EXERCISE GOAL:
What lines in the listing include "checkbox"? Return a copy of each.
# # #
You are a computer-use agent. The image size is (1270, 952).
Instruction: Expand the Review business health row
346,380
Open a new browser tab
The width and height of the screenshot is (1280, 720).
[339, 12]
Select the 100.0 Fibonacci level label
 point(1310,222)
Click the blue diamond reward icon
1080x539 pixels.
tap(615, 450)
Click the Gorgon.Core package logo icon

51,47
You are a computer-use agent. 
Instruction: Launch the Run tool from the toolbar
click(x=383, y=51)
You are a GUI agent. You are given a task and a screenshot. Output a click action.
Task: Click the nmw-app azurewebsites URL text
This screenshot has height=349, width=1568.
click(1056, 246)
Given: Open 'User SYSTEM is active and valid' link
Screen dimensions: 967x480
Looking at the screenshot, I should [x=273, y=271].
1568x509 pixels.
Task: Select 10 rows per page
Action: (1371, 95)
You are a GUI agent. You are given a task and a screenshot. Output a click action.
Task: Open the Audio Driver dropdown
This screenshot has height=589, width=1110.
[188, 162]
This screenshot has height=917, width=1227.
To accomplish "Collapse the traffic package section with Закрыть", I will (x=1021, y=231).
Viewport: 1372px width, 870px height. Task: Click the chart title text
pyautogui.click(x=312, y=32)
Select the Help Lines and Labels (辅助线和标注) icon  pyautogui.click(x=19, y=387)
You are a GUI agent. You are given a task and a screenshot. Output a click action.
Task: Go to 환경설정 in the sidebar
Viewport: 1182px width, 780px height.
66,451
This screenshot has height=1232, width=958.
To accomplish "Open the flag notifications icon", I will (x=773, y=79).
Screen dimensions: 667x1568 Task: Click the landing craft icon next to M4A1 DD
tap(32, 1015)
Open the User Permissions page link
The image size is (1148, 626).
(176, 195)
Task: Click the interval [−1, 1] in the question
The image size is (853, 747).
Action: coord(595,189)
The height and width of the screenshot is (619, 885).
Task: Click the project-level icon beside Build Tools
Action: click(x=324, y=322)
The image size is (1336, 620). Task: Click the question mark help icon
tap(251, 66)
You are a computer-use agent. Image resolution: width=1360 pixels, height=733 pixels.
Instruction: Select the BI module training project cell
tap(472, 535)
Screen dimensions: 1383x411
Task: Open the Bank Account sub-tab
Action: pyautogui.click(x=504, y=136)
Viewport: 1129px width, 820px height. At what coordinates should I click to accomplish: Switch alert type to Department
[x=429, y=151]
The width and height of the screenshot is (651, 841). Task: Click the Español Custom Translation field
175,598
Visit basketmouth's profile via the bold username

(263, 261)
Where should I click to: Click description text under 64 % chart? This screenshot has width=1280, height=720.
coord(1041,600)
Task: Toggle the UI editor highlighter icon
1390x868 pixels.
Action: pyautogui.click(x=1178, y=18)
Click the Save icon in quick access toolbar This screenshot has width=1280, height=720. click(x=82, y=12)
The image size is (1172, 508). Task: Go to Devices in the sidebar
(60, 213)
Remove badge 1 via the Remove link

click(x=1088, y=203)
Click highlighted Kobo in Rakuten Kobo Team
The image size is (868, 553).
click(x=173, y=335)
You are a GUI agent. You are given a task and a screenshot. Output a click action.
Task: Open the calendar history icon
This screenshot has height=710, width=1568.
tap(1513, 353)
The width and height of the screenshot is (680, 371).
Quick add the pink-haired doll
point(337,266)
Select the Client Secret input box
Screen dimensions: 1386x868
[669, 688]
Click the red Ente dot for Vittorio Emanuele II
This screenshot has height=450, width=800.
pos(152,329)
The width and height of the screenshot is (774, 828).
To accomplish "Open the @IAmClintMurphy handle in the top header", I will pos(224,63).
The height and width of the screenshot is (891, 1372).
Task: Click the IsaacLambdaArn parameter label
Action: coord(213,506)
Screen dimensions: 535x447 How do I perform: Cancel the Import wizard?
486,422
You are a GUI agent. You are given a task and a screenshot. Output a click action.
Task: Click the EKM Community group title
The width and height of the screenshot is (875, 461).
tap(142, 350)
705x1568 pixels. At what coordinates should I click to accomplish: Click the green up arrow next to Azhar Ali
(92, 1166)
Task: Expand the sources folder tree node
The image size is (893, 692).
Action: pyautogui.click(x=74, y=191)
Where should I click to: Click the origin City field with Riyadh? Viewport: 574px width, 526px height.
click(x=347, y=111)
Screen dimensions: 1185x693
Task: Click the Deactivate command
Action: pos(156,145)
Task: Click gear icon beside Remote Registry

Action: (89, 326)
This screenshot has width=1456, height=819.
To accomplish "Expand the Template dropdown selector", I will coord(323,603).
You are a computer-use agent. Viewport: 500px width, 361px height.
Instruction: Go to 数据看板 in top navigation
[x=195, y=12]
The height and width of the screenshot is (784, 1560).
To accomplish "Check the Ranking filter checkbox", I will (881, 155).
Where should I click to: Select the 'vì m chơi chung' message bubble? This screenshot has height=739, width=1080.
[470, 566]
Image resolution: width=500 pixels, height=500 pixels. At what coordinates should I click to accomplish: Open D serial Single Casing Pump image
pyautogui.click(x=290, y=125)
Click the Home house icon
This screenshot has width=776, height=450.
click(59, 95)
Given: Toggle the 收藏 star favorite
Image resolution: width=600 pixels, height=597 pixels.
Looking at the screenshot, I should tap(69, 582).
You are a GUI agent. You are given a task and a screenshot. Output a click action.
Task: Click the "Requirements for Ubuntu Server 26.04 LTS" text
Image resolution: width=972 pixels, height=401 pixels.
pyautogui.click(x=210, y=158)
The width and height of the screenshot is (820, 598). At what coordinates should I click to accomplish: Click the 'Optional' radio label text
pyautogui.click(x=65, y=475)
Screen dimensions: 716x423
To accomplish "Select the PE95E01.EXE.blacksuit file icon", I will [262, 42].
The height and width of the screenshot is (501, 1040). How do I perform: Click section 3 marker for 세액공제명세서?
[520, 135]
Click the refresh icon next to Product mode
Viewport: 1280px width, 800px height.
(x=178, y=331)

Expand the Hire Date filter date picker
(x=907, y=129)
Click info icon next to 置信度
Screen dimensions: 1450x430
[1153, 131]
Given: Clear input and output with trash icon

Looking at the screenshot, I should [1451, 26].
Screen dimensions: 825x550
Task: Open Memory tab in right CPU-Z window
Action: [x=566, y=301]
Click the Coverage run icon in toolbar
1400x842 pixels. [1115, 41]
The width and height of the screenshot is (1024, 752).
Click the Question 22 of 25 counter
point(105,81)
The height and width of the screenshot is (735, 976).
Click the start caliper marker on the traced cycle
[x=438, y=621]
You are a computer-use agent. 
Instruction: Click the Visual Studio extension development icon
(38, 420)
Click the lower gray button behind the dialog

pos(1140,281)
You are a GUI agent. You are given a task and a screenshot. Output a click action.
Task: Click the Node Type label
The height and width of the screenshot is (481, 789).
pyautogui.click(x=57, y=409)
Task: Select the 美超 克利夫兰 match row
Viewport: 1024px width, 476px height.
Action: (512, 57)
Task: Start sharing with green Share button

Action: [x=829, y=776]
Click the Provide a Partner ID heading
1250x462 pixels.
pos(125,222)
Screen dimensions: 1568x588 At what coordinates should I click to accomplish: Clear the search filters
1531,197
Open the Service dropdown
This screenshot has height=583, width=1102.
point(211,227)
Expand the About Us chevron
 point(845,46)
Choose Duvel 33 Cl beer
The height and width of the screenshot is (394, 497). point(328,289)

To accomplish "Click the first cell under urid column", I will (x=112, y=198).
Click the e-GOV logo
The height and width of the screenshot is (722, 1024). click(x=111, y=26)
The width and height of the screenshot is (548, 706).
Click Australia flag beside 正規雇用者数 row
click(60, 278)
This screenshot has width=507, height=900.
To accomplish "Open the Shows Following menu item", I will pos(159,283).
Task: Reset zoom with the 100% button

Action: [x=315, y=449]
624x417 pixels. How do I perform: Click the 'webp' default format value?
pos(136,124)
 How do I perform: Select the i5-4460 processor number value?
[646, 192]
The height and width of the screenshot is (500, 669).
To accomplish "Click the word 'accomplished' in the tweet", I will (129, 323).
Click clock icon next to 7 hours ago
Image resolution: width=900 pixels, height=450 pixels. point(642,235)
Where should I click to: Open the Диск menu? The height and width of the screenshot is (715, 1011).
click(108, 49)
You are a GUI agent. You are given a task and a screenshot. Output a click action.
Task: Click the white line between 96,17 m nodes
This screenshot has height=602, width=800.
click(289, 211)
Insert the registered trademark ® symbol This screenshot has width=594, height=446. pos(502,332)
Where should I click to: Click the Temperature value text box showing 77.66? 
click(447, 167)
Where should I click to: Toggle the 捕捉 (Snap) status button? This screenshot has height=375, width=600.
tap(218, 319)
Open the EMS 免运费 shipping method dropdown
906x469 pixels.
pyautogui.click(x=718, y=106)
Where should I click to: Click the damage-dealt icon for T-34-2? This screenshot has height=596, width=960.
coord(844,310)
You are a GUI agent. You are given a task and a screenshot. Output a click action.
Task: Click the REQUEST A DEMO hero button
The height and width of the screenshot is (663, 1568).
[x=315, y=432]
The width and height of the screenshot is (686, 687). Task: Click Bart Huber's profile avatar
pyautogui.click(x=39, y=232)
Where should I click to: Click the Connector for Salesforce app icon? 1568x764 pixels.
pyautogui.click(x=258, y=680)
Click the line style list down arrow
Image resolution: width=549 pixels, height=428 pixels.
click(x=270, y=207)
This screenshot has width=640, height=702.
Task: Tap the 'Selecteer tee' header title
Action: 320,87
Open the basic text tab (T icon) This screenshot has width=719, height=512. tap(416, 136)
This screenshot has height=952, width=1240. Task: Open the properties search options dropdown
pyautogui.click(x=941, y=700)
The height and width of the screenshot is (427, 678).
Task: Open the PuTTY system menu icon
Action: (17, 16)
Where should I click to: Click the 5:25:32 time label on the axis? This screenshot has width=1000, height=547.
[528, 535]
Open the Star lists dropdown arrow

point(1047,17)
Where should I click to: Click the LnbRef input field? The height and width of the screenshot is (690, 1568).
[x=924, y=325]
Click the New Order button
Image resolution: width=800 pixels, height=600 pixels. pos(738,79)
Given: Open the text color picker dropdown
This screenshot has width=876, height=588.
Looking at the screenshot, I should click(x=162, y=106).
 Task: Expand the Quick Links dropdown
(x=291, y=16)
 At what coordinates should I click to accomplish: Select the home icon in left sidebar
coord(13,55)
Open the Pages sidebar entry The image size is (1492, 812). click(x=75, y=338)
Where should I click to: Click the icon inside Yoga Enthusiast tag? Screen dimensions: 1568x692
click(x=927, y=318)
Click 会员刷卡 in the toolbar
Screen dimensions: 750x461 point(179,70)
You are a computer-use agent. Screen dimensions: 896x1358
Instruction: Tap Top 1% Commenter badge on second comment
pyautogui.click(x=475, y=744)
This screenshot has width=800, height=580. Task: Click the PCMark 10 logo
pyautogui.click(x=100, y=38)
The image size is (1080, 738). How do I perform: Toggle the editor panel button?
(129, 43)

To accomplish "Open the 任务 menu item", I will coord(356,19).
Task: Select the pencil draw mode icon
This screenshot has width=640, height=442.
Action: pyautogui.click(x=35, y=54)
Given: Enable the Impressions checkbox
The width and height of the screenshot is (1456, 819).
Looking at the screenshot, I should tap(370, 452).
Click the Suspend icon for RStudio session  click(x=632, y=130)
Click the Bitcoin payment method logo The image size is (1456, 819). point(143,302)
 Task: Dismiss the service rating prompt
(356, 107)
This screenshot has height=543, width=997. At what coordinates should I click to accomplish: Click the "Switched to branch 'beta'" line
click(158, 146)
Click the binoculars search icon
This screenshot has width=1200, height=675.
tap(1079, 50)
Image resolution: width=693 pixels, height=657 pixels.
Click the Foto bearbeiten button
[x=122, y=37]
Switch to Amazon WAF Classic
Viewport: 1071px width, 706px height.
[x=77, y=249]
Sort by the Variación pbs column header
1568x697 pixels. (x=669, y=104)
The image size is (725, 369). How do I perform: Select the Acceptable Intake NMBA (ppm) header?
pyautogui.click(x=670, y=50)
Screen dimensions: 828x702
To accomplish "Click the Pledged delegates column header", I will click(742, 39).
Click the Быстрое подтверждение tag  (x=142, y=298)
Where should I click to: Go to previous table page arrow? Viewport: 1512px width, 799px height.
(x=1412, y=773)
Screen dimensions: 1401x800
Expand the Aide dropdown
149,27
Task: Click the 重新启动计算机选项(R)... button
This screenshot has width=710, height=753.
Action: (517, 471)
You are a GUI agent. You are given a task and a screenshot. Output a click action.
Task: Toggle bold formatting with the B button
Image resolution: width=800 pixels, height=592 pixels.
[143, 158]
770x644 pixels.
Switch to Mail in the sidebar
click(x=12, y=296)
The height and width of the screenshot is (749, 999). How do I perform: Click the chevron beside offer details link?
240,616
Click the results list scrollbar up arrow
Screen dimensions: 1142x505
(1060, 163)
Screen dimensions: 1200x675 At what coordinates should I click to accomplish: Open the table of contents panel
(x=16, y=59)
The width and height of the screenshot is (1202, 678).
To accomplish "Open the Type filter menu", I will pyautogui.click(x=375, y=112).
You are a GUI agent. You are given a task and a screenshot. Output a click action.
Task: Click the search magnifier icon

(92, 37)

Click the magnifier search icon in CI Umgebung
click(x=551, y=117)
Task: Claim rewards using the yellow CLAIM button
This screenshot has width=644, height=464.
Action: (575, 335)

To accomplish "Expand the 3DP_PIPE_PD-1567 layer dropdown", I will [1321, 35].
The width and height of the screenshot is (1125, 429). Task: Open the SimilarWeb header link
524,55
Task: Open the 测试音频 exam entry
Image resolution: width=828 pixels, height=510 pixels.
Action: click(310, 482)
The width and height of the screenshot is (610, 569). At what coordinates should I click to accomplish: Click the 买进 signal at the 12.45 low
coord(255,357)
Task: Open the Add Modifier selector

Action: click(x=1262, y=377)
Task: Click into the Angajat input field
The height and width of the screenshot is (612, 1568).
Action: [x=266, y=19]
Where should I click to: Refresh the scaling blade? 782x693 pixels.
# # #
SOLVED PROBLEM:
To accomplish "Check the Ranking filter checkbox", I will (881, 155).
Given: Enable the Impressions checkbox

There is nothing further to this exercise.